Enigmatic Code

Programming Enigma Puzzles

Enigma 976: This happy breed

From New Scientist #2131, 25th April 1998 [link]

At the end of 1991 the Society for the Protection of Our Obscure Furry Friends (SPOOFF) released a trial number of breeding pairs (born in March of that year) of the spotted tree-rat Sciurus maculatus incastus in the small forested island of Yorkiddin.

The result is a doubtful success. In 1997 they found that the island was being overrun: the local foresters were seeking compensation for damage and local rare species of birds were near extinction.

Tree-rats are born in March, and are driven from the patch of forest of their birth at the end of that year. They find a new patch, always of 2500 square metres, and immediately start breeding. They die in the fourth December of their lives. The society realised too late that every year each pair invariably produces 2 pairs of young, each of which incestuously produces 2 more pairs next year. In 1998 the number of pairs will reach nearly 6000.

DATASET EXCERPT:
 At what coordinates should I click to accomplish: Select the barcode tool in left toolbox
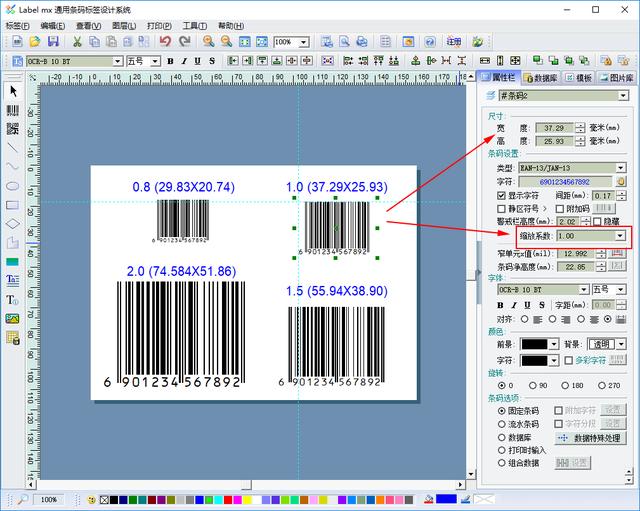(13, 110)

REQUIRED TASK 1: Reproduce the part of the tree-rat puzzle that opens with the words containing "Enigma 976: This" and closes with "island of Yorkiddin.".
REQUIRED TASK 2: In one to three sentences, explain why the tree-rat puzzle calls the release a doubtful success.
REQUIRED TASK 3:
Answer these questions from the tree-rat puzzle:
(a) When did the society release the breeding pairs on the island?
(b) How large is each new patch of forest that the tree-rats find?
(c) When do the tree-rats die?

WRITTEN SOLUTION 1:
Enigma 976: This happy breed

From New Scientist #2131, 25th April 1998 [link]

At the end of 1991 the Society for the Protection of Our Obscure Furry Friends (SPOOFF) released a trial number of breeding pairs (born in March of that year) of the spotted tree-rat Sciurus maculatus incastus in the small forested island of Yorkiddin.

WRITTEN SOLUTION 2: By 1997 the island was being overrun by the tree-rats. The local foresters were seeking compensation for damage, and local rare species of birds were near extinction.

WRITTEN SOLUTION 3:
(a) At the end of 1991.
(b) Always 2500 square metres.
(c) In the fourth December of their lives.